Laborastory March 2020 was the first event, after a one year hiatus, in a new venue (Howler, in Brunswick). The coronavirus pandemic was beginning to make news (spare rolls of toilet paper were given out as a prize during the night), but the seriousness of the crisis was not yet apparent (the State of Disaster in Victoria was declared within a fortnight). Despite the break and the new space and the emerging health crisis the crowd was large and as enthusiastic as always.
Laborastory audiences really are among the best you can get, always ready to laugh and encourage the more junior speakers. Five speakers (1 clinical geneticist, 2 PhDs and 1 honours student from Melbourne Uni, and one microbiologist/children's book author) spoke on their science heros, including: Rick Guidotti, fashion photographer who started shooting fashion shots of kids with albinism and other conditions that affect their physical appearance; Daniel Kahneman, an economist and a psychologist who showed that intuition is not always right; Anne Treisman, psycholgist, who famously demonstrated that where your visual attention goes completely shapes your experience of the world (AKA the monkey business illusion); Fred Sanger, two-time winner of Nobel Prize for chemistry; and Gunther von Hagen, the anatomist who pioneered plastinated cadavers for world exhibitions, and has bequeathed his own body for this purpose, on the condition his wife performs the procedure. The evening was engaging, funny and informative, and Sam Mills (MC on the night) received positive feedback from members of the audience, with multiple people asking how they could arrange to do a talk. The speakers themselves were also very happy with the outcome, and glad they had done it.

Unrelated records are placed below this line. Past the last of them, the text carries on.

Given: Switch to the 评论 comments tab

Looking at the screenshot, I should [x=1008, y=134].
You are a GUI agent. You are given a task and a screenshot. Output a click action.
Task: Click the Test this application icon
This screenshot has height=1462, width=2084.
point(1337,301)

The annual WIMSIG (Women in Mathematics Special Interest Group) conference, a Celebration of Women in Australian Mathematical and Statistical Sciences, was to be held at Monash University in Melbourne in September 2020. ACEMS provided $4,000 sponsorship to contribute towards the gender equity initiatives and an early-career researcher event. When the conference was postponed, it was agreed that the funds could be held and used instead for the 2021 conference.
Real World Maths in Action is a one-day free event at the University of Melbourne, attended by 500 Year 11 and 12 students and their teachers. The main objectives of the Maths Fair are to promote the importance and broad applications of mathematics and problem solving skills, and raise awareness of career opportunities for mathematics and statistics graduates. The Maths fair consists of two key events: Mathematicians Exposed and the Mathematics in Industry and Technology (MIT) Challenge. The MIT Challenge is a competition for teams of four students that is designed to give students a taste of real world consulting in two and a half hours. Teams need to produce a written report of their proposed solution and give an oral presentation on their proposed solution to the judging panel and the Maths Fair participants. $2,154 was approved by ACEMS to sponsor the MIT Challenge competition prizes. When the event was postponed, it was agreed that the funds would be made available in 2021.